Тут еще один секрет скупости и выразительности чеховского повествования. Всего несколько кратких реплик бросает Дюдя по ходу исповеди Матвея Саввича, однако они с такой исчерпывающей полнотой характеризуют его, что, по сути дела, уж нечего и добавить. Вот Матвей Саввич рассказывает, как не хотела Машенька рвать с ним, возвращаться к своему мужу. "Чистое наказание! Вешается на шею, – рассказывает он, – плачет и молит: "Ради бога не бросай, жить без тебя не могу".
– Эка подлая! – вздохнул Дюдя".
Так своеобразно, экономно и выразительно решает Чехов проблему социальной среды. Именно Дюдя, человек не заинтересованный в судьбе Машеньки, и оказывается неотразимым свидетельством заурядности, обыденности изуверских нравов, сгубивших героиню.
Энергичное взаимодействие характерно для всех элементов художественной структуры рассказа. Те же скупые реплики Дюди делают излишним, специальную характеристику обстановки в его собственной семье. Драма невесток Дюди – Софьи и Варвары, молчаливых слушательниц исповеди проезжего, как и драма сироты Кузьки, взятого Матвеем Саввичем к себе "за спасение души" и не проронившего в рассказе ни одного слова, становятся ясны и сами по себе.
Суть драмы, которую рисует Чехов, в том и состоит, что каторга уготовлена таким людям, как Машенька, людям, которые не могут жить по зверским законам Матвеев Саввичей и Дюдей. Вот и над невестками Дюди, особенно над более живой и впечатлительной Варварой, нависает тень каторги.
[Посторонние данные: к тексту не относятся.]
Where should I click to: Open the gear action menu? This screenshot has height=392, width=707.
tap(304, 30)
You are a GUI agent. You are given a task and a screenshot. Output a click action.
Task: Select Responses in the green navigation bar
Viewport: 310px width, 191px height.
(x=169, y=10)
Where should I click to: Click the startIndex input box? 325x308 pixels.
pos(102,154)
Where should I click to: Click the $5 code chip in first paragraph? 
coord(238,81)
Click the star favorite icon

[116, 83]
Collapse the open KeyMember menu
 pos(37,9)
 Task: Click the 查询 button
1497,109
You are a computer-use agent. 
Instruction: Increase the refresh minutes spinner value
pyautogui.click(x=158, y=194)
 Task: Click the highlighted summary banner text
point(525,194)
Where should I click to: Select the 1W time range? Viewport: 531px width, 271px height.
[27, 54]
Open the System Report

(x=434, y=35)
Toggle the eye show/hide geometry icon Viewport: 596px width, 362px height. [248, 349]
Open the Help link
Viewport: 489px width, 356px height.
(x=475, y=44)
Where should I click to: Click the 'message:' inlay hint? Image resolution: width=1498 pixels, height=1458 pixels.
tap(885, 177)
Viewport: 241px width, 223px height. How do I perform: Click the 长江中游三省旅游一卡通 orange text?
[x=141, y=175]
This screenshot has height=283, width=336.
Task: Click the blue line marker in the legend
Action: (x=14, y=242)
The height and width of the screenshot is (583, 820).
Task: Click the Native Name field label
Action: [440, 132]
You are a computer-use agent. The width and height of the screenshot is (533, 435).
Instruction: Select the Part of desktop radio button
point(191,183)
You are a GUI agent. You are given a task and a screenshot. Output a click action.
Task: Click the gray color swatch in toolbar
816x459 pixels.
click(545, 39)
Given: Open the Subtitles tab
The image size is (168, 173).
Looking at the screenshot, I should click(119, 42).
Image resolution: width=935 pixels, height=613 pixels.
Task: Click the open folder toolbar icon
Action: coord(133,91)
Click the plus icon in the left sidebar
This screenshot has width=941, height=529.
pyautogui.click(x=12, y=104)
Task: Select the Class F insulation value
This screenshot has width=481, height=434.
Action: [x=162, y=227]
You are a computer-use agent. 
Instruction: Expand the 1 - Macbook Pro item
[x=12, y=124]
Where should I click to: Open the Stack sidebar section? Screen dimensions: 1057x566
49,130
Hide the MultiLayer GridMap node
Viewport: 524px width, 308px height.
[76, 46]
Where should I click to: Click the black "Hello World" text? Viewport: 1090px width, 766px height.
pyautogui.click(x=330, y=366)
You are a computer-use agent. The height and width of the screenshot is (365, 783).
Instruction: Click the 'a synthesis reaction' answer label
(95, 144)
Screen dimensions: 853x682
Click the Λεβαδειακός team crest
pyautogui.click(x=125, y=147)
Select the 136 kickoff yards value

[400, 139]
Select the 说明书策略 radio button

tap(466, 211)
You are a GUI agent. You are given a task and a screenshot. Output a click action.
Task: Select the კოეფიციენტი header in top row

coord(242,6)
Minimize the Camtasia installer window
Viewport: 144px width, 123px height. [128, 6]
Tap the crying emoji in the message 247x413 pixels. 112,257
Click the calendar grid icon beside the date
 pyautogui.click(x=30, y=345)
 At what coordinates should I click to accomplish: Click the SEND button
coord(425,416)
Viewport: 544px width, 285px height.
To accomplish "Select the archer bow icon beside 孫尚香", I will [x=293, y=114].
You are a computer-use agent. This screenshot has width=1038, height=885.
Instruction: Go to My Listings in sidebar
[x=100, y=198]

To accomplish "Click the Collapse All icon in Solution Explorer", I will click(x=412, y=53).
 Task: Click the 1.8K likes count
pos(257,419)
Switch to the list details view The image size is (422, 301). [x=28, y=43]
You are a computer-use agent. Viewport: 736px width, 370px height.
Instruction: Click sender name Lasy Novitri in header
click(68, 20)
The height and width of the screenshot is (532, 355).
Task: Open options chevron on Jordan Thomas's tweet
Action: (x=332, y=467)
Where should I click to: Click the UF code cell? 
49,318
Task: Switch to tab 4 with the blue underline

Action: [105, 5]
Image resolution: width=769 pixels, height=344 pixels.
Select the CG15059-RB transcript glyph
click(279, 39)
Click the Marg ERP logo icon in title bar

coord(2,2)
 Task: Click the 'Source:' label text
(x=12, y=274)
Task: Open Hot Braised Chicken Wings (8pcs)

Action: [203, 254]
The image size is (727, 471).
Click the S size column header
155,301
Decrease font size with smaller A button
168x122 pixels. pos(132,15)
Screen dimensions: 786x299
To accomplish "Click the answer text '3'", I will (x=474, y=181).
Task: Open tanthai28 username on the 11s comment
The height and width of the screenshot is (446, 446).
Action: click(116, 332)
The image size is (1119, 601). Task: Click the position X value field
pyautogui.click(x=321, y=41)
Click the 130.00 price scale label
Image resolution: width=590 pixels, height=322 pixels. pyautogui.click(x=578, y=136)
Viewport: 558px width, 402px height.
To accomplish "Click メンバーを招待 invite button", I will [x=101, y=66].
После всего пережитого и услышанного, когда они легли и собирались заснуть, неожиданно приходит к ним мысль извести ненавистного Дюдю и его сына, горбатого Алешку, и хоть таким образом положить конец их каждодневной муке. Потом они успокоились и заснули. А что будет завтра, когда страдания их начнутся вновь?
Особую роль в раскрытии этой драмы играет подчеркнуто будничная, умиротворяющая обстановка действия. Тихий летний вечер, женщина, сидящая у окна и грызущая семечки, два человека, мирно и благопристойно ведущие беседу, лунный пейзаж, одинокая женщина на лавочке у ворот, утренняя деловая суета во дворе Дюди – вся эта картина, казалось бы, вполне безмятежной жизни потому и приобретает взрывную силу, что решительно контрастирует с потаенной в ней драмой. Внешне тихое и безмятежное бытие оказывается чревато взращенными в его недрах силами неприятия, ненависти и бунта, оказывается осенено тенью каторги. Вот как и мирный лунный сельский пейзаж, который может приобрести вдруг зловещий оттенок: "Одна сторона улицы была залита лунным светом, а другая чернела от теней; длинные тени тополей и скворешен тянулись через всю улицу, а тень от церкви, черная и страшная, легла широко и захватила ворота Дюди и половину дома. Было безлюдно и тихо".